Announcement

Collapse
No announcement yet.

Intel i9-12900K Alder Lake Linux Performance In Different P/E Core Configurations

Collapse
X
 
  • Filter
  • Time
  • Show
Clear All
new posts

  • #81
    Originally posted by mdedetrich View Post

    I am getting the impression that the biggest issue appears to be Intel trying to provide a solution for something that from at least my OS studies back at uni is not really solvable, i.e. automagic scheduling on big little design that generally works better than the alternative. Big little designs work best when developers specifically code into their applications how to use cores, i.e. if you are virus scanner you would pretty much always want to use an E core, or for background tasks like checking for emails or index'ing for fuzzy file search.

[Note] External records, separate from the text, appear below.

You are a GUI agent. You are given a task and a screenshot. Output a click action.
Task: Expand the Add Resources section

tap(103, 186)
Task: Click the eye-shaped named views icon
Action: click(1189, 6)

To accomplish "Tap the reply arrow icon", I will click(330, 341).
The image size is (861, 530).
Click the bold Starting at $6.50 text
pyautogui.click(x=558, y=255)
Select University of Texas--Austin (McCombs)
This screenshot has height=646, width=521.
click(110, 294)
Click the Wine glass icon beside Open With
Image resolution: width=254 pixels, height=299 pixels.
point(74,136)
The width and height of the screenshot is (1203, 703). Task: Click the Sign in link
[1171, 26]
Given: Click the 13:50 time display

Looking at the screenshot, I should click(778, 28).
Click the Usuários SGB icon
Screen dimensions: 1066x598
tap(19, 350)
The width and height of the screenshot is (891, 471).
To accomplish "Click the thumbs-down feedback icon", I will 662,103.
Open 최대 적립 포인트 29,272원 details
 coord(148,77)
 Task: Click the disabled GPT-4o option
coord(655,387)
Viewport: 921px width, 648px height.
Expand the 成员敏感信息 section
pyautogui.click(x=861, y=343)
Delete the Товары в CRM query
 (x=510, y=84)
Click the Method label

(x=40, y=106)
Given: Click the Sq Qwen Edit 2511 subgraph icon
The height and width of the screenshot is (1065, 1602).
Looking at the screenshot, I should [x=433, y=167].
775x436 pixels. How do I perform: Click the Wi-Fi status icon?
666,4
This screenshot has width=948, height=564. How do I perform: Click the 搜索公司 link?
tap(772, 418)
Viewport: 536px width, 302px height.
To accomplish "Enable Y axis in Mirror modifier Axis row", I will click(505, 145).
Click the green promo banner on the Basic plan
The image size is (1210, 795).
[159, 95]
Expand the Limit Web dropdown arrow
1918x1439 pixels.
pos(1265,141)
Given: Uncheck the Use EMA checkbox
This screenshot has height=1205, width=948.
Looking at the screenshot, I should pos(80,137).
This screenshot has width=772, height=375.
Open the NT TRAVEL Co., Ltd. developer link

    This is because knowing what should run on an e-core and what should run on a p-core is primarily a subjective thing, its when making something deliberately slower but to save power is acceptable which depends on the context of the application.
    Processor architectures are created by humans, as are operating system kernels and schedulers. Even an NP-complete problem is solvable with crude techniques.

    Optimus is supposed to know which applications should run on the powerful Nvidia GPU cores while lesser applications get punted off to the iGPU. Sounds magical but really isn't. What Nvidia implemented was a dictionary of applications with static declarations of what should run where. Worked well enough that it did not get in the way of users who knew nothing about Optimus, while the more savvy ones went around editing said dictionary for their individual preferences.

    Comment


    • #82
      Originally posted by Sonadow View Post

      Optimus is supposed to know which applications should run on the powerful Nvidia GPU cores while lesser applications get punted off to the iGPU. Sounds magical but really isn't. What Nvidia implemented was a dictionary of applications with static declarations of what should run where. Worked well enough that it did not get in the way of users who knew nothing about Optimus, while the more savvy ones went around editing said dictionary for their individual preferences.
      Yes but GPU's have a very different workload, they are much more specific than general purpose CPU's. Also Optimus is incredibly crude, it just sees how much load you have on the GPU and if the load is very high then it moves it to the discrete GPU.

      What we are dealing with big-little is an entirely different problem and its already been shown numerous times that the scheduler does close to jack shit when it comes to optimising anything. Steve from Gamers Nexus did extensive performance testing on Windows 10 (which has no scheduler) vs Windows 11 and the difference is almost completely negligible (talking about <1% if anything)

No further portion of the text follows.